R (Bhatti) v Bury MBC [2013] EWHC 3093 (Admin)

ISSUE: It is common in community care judicial review challenges for the facts to move on after the claim is first issued. Commonly a challenge is initially launched to a failure to assess. The LA assesses after the claim has been issued. The Claimant has concerns regarding the content of the assessment and, rather than withdrawing the initial claim and reissuing, seeks to amend the existing claim. The practice of the Administrative Court has usually been liberal in allowing such amendments, though it has made clear in strong terms the need for properly pleaded amendments and for the correct procedure to be followed: see, eg, R (P, W,  F and G) v Essex CC [2004] EWHC 2027 (Admin), paras 35, 38–39, 44–48; R (B) v Lambeth LBC [2006] EWHC 639 (Admin), paras 39–42.

FACTS: This was basically the factual scenario of this present case. Ms Bhatti disagreed with Bury’s financial assessment of her weekly contributions, and brought JR proceedings. These were stayed by consent pending a re-assessment of her needs. The new assessment concluded that there was no financial contribution. However Ms Bhatti then objected to some of the content of the community care assessment and care plan. She sought to reinstate the proceedings on amended grounds, challenging the community care assessment and care plan.

The LA objected to the claim being amended, and insisted that a new claim must be issued, and that the council complaints mechanism should be followed first.

JUDGMENT: The Court declined to allow the claim to be amended.

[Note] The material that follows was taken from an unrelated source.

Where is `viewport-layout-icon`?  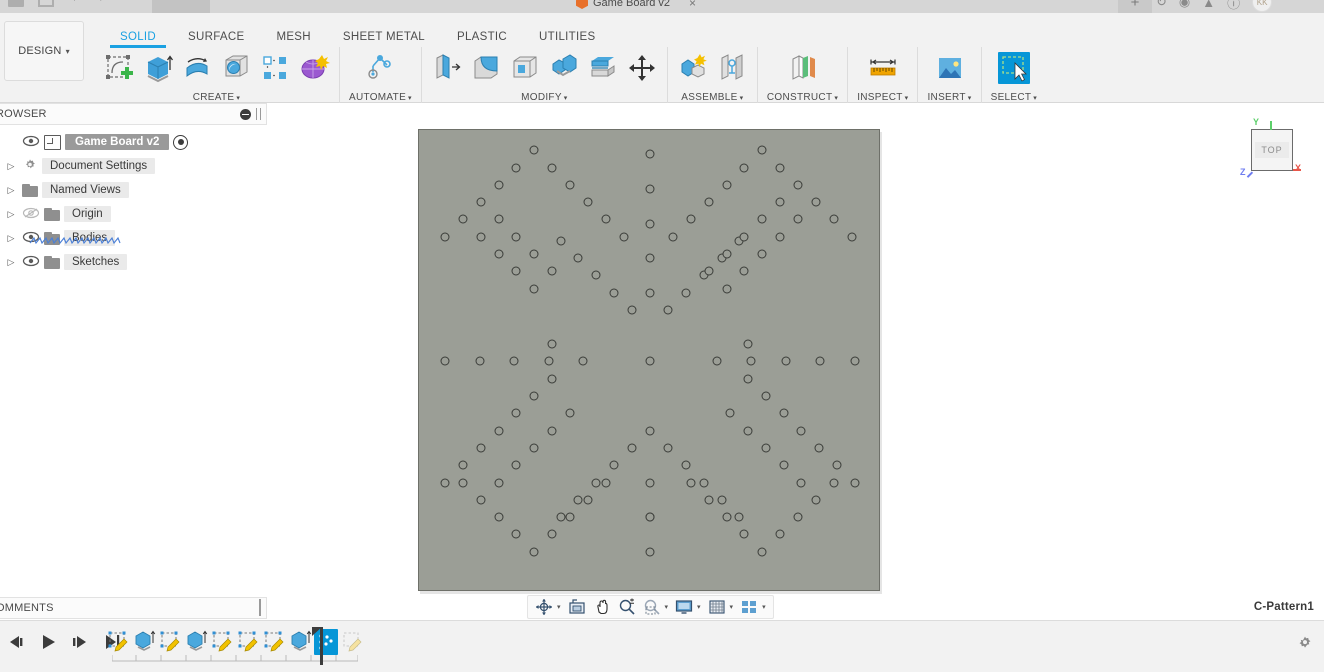 viewport-layout-icon is located at coordinates (749, 607).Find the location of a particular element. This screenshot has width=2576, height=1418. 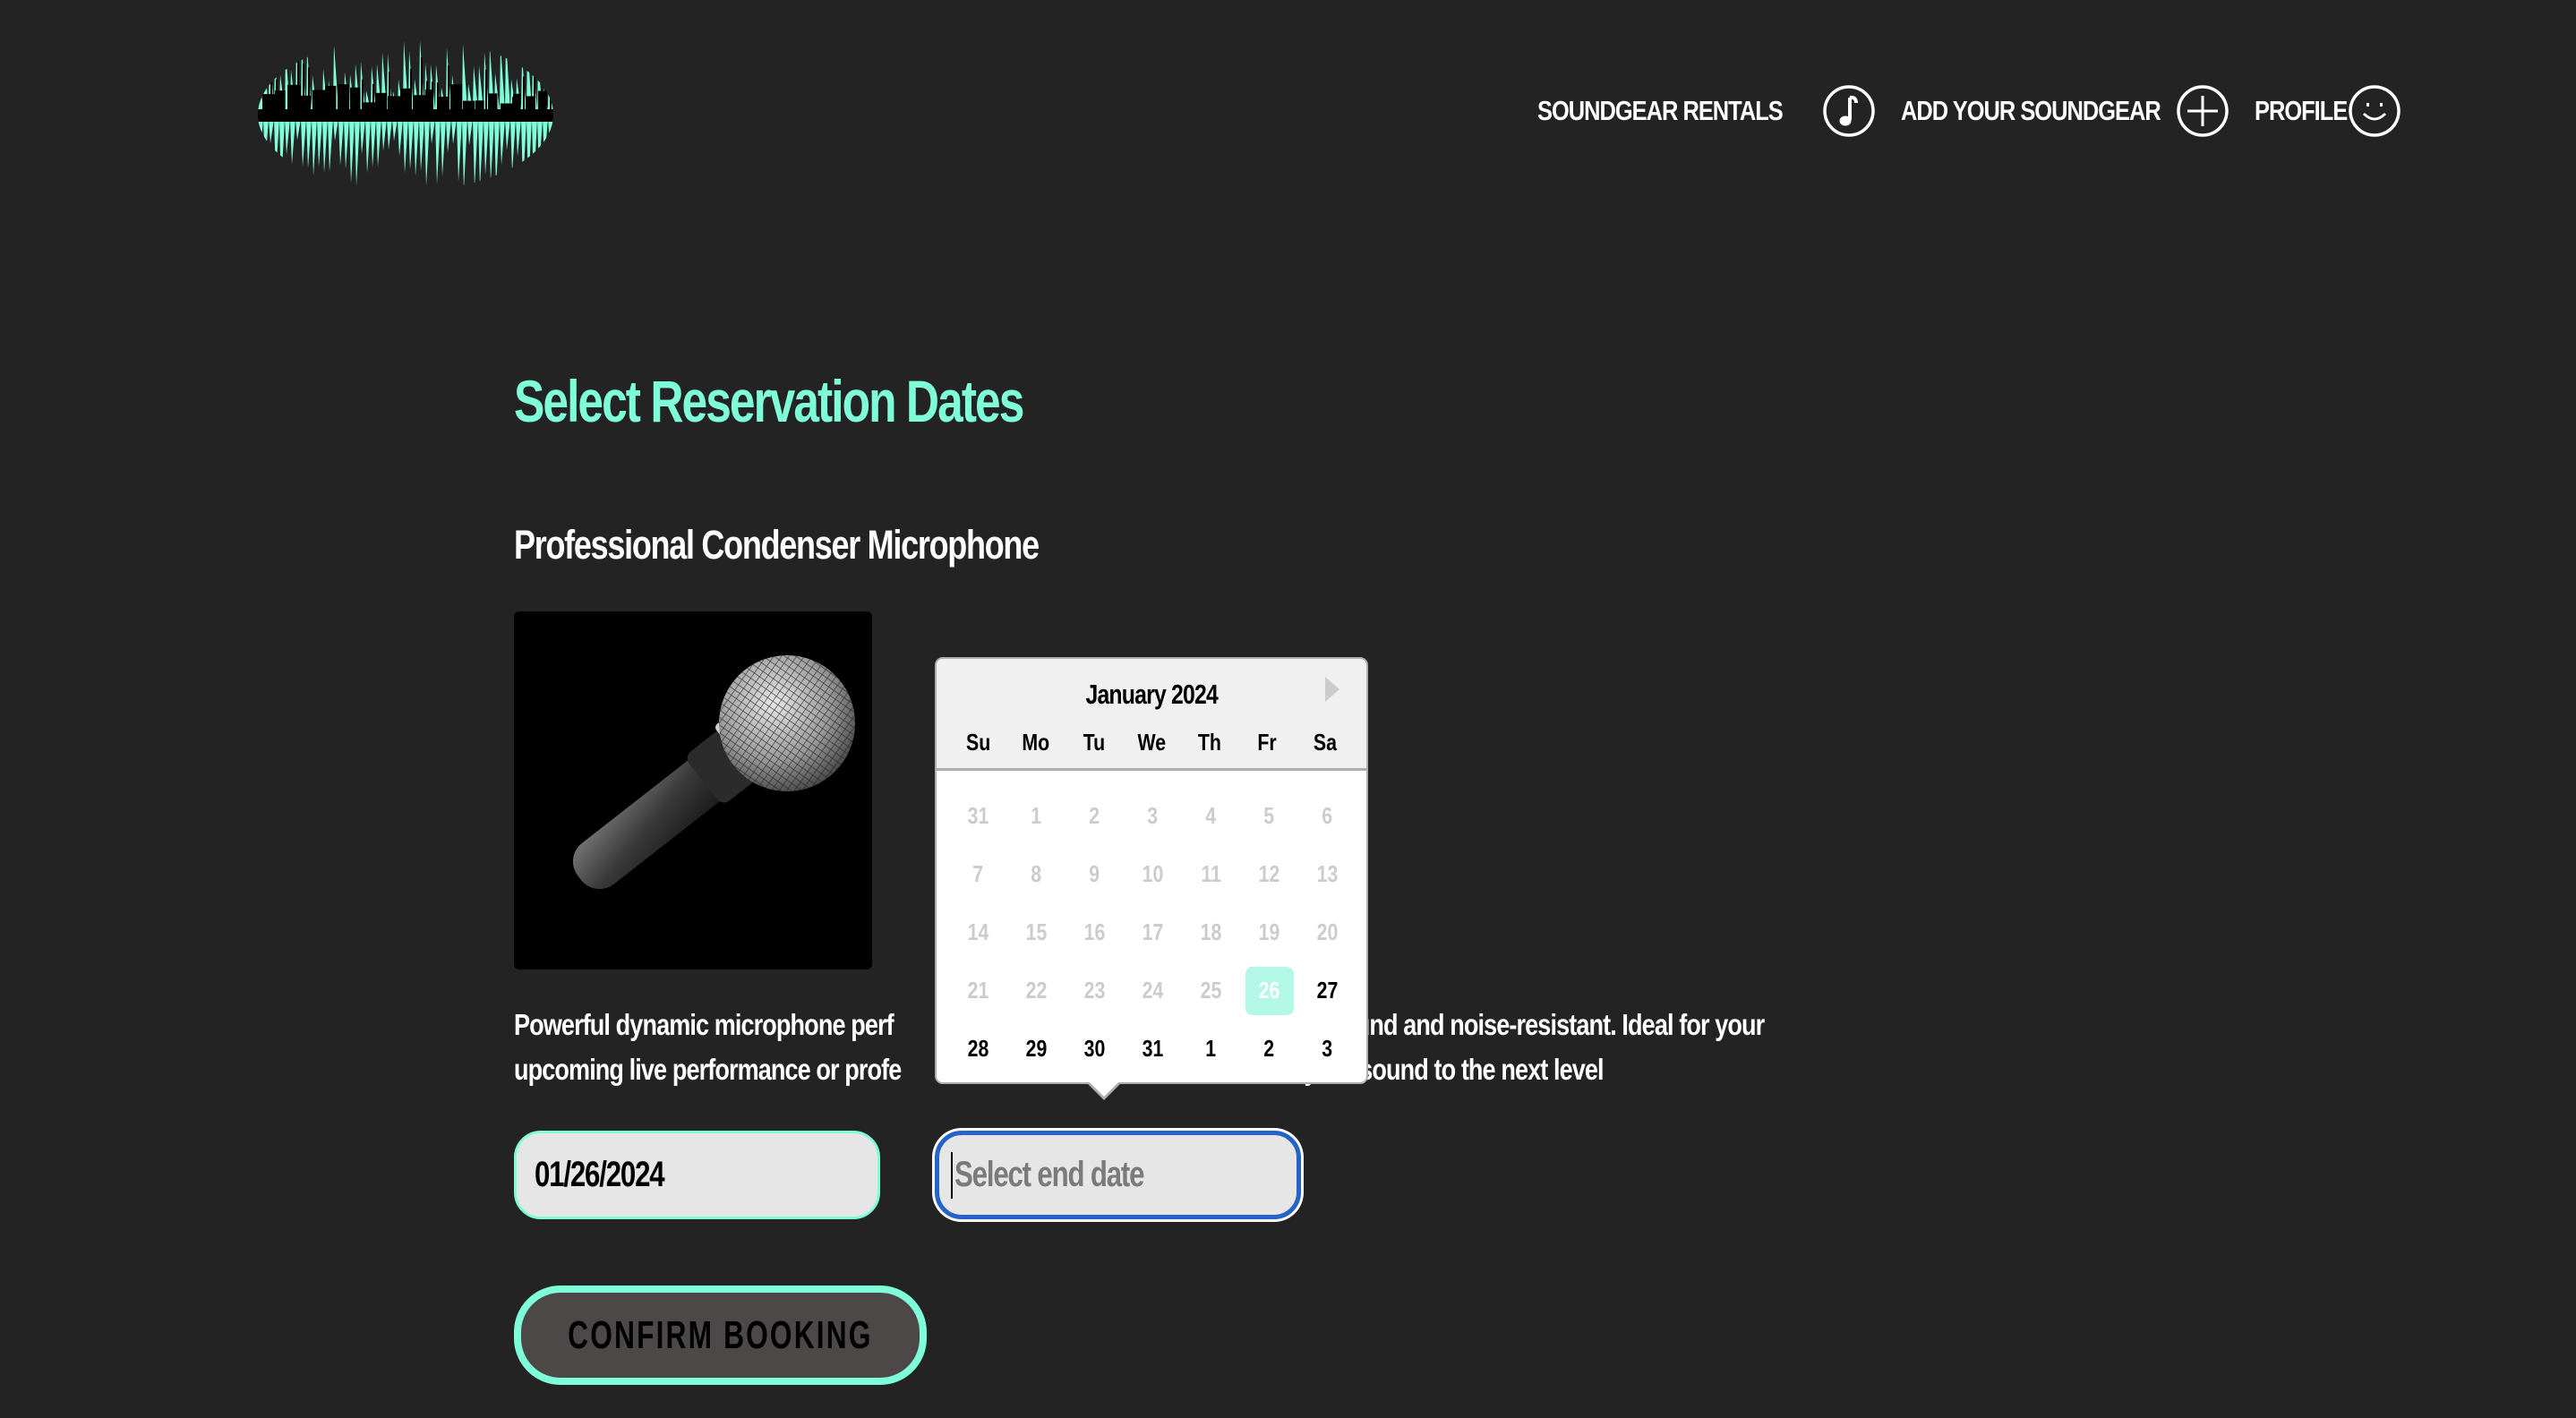

calendar-week-row: 31 1 2 3 4 5 6 is located at coordinates (1152, 816).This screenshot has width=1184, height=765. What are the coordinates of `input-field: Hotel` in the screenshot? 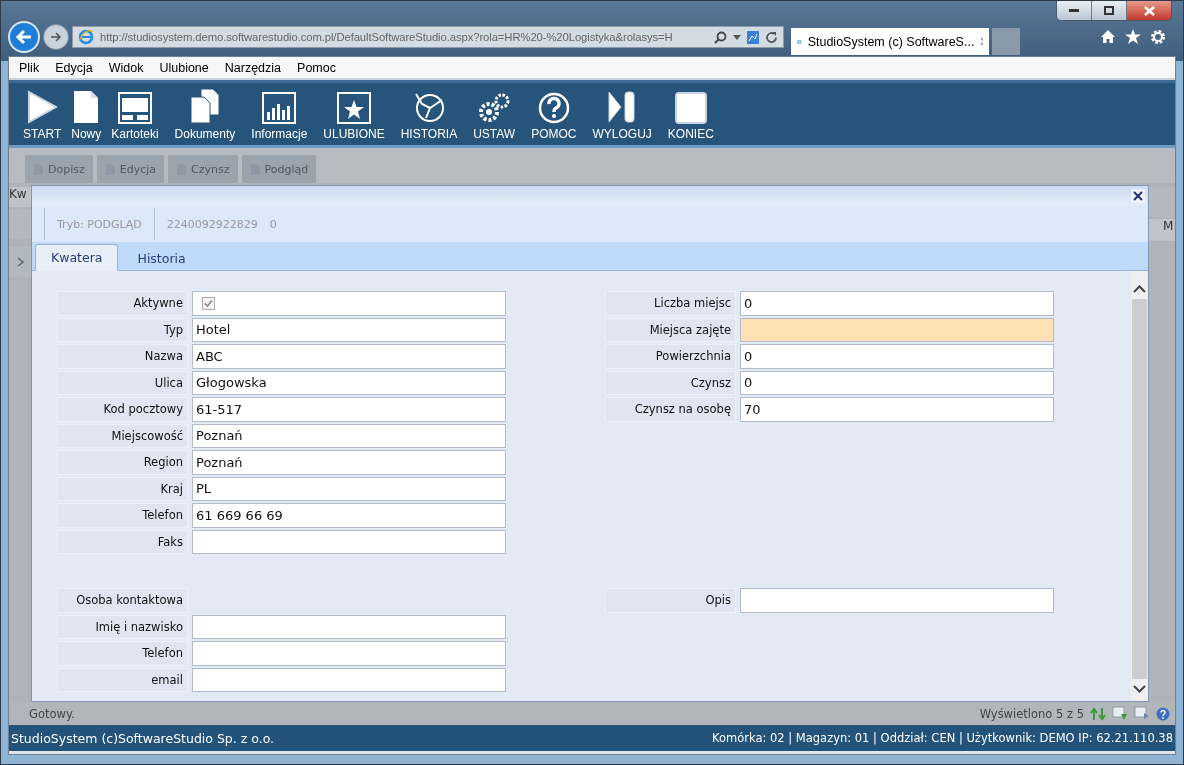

The amendment sought to challenge a different decision on different grounds to those initially brought. The complaints mechanism should be followed.

COMMENTS: The decision is explicable on its terms but nonetheless does not reflect perhaps the more common approach, which is to generally allow properly pleaded amendments brought within time.

As mentioned, the more common course where a fresh decision supersedes the decision initially under challenge is to substitute the most recent decision as the decision under challenge, and the courts do not commonly insist on the claimant commencing an entirely new claim for judicial  review of the new decision. The reasons for this are practical, and justifiable in terms of the Overriding Objective. The immigration case relied on by the judge in Bhatti was different, as in that case there was no amended claim, and only the suggestion that the claim could be amended and continued.

Another odd feature of this claim is that in the current legal aid environment claimants are now more keen to withdraw claims at this stage and obtain a costs order against the LA.

Another important feature of this claim is the court’s reliance on the alternative remedy of the statutory complaints mechanism under the Social Services and NHS Complaints Regulations. Challenges to community care assessments and care plans are areas where the courts have considered the complaints mechanism to be an adequate alternative remedy, eg see R (F) v Wirral BC [2009] EWHC 1626 (Admin), [2009]. However where the claim raises a point of law, concerns the application of a policy, or where an interim remedy is necessary, then a complaints procedure is unlikely to afford an alternative remedy which is sufficiently adequate.